Add SarvamMLA model (sarvamai/sarvam-105b) by aashay-sarvam · Pull Request #44569 · huggingface/transformers

aashay-sarvam · 2026-03-10T11:55:01Z

What does this PR do?

Adds native support for the sarvam_mla model type (sarvamai/sarvam-105b) to HuggingFace Transformers using the modular pattern, inheriting from DeepSeek V3.

Model Architecture

SarvamMLA is a 105B parameter Mixture of Experts (MoE) language model developed by Sarvam AI. It uses:

Multi-head Latent Attention (MLA): Low-rank KV compression with decoupled RoPE
Sparse MoE: 128 routed experts, 8 active per token, plus 1 shared expert
First layer dense: first_k_dense_replace=1 (Layer 0 = dense MLP, Layer 1+ = MoE)
DeepSeek YaRN RoPE: Extended context up to 131K tokens
Sigmoid routing with group-based top-k

Files Added

File	Description
`src/transformers/models/sarvam_mla/__init__.py`	Lazy loading module
`src/transformers/models/sarvam_mla/configuration_sarvam_mla.py`	Config with Hub compatibility (head_dim, rope_type normalization)
`src/transformers/models/sarvam_mla/modular_sarvam_mla.py`	48-line modular file inheriting DeepSeek V3
`src/transformers/models/sarvam_mla/modeling_sarvam_mla.py`	Auto-generated from modular (736 lines)
`tests/models/sarvam_mla/test_modeling_sarvam_mla.py`	Unit tests
`docs/source/en/model_doc/sarvam_mla.md`	Documentation with usage examples

Files Modified

src/transformers/models/auto/configuration_auto.py — CONFIG_MAPPING_NAMES, MODEL_NAMES_MAPPING
src/transformers/models/auto/modeling_auto.py — MODEL_MAPPING_NAMES, MODEL_FOR_CAUSAL_LM, SEQUENCE_CLASSIFICATION, TOKEN_CLASSIFICATION
src/transformers/models/__init__.py — import
src/transformers/conversion_mapping.py — "sarvam_mla": "qwen2_moe" (per-expert → batched weight conversion)
docs/source/en/_toctree.yml — docs index

Hub Compatibility Fixes (in config)

head_dim override: Hub config has head_dim: 576 (for vLLM MLA compat), but internally the model uses qk_rope_head_dim = 64 for RoPE. Popped from kwargs.
deepseek_yarn rope type: Hub config uses "type": "deepseek_yarn" but ROPE_INIT_FUNCTIONS only has "yarn". Normalized in config __init__.
Weight conversion: Per-expert ModuleList weights on Hub need conversion to batched format. Handled via qwen2_moe conversion pattern.

Test Results

Unit tests: 140 passed, 92 skipped (on GPU node)
End-to-end test: Full 105B model loaded in bf16 across 8× H100 80GB GPUs
- Config loads as SarvamMLAConfig with model_type=sarvam_mla
- Layer 0 MLP = SarvamMLAMLP (dense), Layer 1+ = SarvamMLAMoE ✓
- Generation produces coherent text ✓

Who can review?

@ArthurZucker

Rocketknight1 · 2026-03-11T13:21:55Z

Hi @aashay-sarvam, it looks like the architecture is identical to Deepseek V3! Can you just upload your checkpoints with that model type instead?

vasqu

Hey there 👋

I have left a few smaller comments but essentially we can already use the existing code. I assume that you want to keep the model type which is what my comments expect. It could also be updated to work with deepseek v3 directly completely (like Matt mentioned before me) but then it loses its identity I guess (no model type, no default config)

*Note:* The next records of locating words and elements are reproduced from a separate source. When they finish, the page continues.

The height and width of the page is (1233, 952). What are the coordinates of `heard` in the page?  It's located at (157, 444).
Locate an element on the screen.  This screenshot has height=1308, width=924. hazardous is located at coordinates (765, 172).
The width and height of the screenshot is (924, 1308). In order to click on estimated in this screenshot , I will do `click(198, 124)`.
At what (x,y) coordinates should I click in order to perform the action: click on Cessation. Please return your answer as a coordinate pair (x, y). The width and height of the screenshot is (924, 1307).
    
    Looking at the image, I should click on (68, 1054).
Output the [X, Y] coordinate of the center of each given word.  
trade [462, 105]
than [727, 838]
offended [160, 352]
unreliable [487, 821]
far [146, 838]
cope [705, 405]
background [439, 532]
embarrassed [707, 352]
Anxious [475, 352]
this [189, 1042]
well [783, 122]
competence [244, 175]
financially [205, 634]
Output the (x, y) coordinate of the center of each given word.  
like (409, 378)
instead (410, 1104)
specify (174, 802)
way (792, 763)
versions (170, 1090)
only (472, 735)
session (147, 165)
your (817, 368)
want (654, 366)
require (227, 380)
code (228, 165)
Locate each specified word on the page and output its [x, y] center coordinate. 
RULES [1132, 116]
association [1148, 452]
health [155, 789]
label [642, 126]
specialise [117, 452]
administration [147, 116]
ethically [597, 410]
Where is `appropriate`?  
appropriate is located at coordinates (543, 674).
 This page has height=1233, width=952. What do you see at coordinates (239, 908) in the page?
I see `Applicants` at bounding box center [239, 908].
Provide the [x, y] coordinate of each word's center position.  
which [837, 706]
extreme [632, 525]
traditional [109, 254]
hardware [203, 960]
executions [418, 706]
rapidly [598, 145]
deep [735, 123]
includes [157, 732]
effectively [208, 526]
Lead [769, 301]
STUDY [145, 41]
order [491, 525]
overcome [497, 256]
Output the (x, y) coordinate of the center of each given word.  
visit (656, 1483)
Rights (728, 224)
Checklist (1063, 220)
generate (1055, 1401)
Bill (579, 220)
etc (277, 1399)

src/transformers/models/sarvam_mla/modular_sarvam_mla.py

src/transformers/models/auto/modeling_auto.py

src/transformers/models/auto/configuration_auto.py

src/transformers/models/sarvam_mla/configuration_sarvam_mla.py

tests/models/sarvam_mla/test_modeling_sarvam_mla.py

vasqu · 2026-03-13T12:52:18Z

#44569 (comment) might've gotten lost

aashay-sarvam · 2026-03-16T06:40:40Z

#44569 (comment) might've gotten lost

Missed this - will make the changes

vasqu

Some new comments, because things changed a bit on main - sorry 😓

For the CI make fix-repo should fix most smaller things

docs/source/en/model_doc/sarvam_mla.md

src/transformers/models/auto/modeling_auto.py

src/transformers/models/sarvam_mla/modular_sarvam_mla.py

vasqu · 2026-03-16T18:45:36Z

src/transformers/models/sarvam_mla/modular_sarvam_mla.py

+        # Hub config.json uses num_experts/num_shared_experts; map to parent names
+        n_routed_experts = kwargs.pop("num_experts", n_routed_experts)
+        n_shared_experts = kwargs.pop("num_shared_experts", n_shared_experts)
+
+        # head_dim in Hub config.json is kv_lora_rank + qk_rope_head_dim (for vLLM
+        # MLA compat), but DeepseekV3Config computes it as qk_rope_head_dim.
+        kwargs.pop("head_dim", None)
+        kwargs.pop("q_head_dim", None)


Would it be possible to change the remote config instead of adding workarounds?

vasqu · 2026-03-16T18:45:59Z

src/transformers/models/sarvam_mla/modular_sarvam_mla.py

+            **kwargs,
+        )
+
+    def convert_rope_params_to_dict(self, ignore_keys_at_rope_validation: set | None = None, **kwargs):


Same here, we could properly change the remote config instead to have a proper attribute for this

have made the changes, though I still need to push the model config to the model repo (though I have tested locally)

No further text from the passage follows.